■ **What you are asked to do**: Each line of the records below that holds "sidebar" should be returned.
::::
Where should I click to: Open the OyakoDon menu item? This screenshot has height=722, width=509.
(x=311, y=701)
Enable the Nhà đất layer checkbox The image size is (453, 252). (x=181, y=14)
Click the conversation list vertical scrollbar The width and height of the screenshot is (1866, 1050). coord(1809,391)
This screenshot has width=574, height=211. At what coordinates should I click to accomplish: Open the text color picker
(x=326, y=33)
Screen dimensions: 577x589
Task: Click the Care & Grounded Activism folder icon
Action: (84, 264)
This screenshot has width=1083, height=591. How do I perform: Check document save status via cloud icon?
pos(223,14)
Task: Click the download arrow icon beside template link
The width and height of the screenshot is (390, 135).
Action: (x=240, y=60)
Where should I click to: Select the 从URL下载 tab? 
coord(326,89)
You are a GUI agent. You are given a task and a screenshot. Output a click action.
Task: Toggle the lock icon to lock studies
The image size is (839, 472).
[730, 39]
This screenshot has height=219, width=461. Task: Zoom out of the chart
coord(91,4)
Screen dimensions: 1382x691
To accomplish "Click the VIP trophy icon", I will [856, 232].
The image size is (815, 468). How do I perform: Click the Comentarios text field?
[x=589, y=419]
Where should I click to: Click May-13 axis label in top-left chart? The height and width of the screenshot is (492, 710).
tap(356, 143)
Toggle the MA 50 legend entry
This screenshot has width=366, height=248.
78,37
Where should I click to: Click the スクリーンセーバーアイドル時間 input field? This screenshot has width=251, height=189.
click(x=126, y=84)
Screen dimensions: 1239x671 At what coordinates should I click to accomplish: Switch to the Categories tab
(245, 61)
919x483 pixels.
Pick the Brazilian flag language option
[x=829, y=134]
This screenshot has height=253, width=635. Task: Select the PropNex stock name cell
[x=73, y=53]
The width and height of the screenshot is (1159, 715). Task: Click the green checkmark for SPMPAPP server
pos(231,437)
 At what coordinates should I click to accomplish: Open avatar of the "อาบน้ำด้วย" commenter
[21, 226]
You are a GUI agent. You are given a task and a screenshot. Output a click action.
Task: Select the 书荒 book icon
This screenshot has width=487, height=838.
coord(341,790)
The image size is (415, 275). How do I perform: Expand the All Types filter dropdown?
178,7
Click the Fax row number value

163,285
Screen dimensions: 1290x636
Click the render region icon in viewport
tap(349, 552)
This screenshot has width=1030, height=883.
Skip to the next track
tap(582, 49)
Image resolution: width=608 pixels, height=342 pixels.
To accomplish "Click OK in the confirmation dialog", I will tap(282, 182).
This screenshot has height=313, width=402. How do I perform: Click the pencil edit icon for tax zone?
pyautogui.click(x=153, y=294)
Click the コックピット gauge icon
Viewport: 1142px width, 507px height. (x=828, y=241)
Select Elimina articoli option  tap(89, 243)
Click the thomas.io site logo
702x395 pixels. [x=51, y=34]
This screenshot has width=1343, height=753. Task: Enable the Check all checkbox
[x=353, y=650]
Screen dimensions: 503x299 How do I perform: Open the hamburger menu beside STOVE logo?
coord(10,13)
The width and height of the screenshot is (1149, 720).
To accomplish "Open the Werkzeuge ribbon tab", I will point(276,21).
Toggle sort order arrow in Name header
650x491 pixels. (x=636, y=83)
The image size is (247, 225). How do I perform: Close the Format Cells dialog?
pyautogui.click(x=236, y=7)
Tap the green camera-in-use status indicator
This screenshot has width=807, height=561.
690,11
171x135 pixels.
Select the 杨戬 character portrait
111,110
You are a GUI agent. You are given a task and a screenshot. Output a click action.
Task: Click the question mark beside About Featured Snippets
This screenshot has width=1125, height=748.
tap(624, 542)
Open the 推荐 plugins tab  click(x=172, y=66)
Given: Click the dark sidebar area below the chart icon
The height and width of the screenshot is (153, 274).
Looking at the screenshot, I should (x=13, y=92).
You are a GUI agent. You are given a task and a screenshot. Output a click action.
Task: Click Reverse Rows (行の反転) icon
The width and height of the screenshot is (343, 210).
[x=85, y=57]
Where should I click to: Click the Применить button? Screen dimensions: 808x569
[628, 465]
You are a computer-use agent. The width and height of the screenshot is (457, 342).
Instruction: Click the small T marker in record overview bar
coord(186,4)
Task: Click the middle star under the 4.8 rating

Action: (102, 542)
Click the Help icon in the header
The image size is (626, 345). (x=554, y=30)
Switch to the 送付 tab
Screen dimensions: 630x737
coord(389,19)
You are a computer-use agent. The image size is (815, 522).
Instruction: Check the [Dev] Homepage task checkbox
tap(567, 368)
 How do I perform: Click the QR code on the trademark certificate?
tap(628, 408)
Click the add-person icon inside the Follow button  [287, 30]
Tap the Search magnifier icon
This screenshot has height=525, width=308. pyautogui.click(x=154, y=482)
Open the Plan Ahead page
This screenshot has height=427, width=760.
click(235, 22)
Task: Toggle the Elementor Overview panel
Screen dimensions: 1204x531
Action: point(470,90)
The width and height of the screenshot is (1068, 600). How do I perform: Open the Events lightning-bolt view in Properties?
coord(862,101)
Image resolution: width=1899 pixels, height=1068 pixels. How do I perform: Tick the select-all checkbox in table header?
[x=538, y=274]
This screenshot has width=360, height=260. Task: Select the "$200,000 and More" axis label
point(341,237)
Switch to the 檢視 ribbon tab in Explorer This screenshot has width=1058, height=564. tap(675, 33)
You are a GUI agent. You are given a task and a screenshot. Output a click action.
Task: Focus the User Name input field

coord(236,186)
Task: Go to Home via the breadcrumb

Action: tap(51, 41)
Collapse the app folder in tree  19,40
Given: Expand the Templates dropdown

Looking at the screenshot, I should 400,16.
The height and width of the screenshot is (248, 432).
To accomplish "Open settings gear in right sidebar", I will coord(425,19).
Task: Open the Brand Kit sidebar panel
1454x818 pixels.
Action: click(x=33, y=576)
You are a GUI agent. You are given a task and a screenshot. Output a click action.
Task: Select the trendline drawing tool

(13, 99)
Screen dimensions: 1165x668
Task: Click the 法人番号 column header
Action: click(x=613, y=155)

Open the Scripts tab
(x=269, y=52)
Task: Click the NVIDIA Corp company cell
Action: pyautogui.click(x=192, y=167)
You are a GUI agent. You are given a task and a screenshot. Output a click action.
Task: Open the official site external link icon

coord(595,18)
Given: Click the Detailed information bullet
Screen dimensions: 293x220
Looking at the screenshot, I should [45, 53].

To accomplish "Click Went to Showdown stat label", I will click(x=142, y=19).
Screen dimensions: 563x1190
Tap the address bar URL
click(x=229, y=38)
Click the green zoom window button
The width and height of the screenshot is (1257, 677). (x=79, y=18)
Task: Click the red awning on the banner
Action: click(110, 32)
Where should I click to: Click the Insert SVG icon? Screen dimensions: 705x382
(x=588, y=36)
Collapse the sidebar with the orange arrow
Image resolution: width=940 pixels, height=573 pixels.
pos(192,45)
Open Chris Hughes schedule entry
::::
■ **Exercise output**:
Given: Click the dark sidebar area below the chart icon
To accomplish "Open settings gear in right sidebar", I will coord(425,19).
Task: Open the Brand Kit sidebar panel
Collapse the sidebar with the orange arrow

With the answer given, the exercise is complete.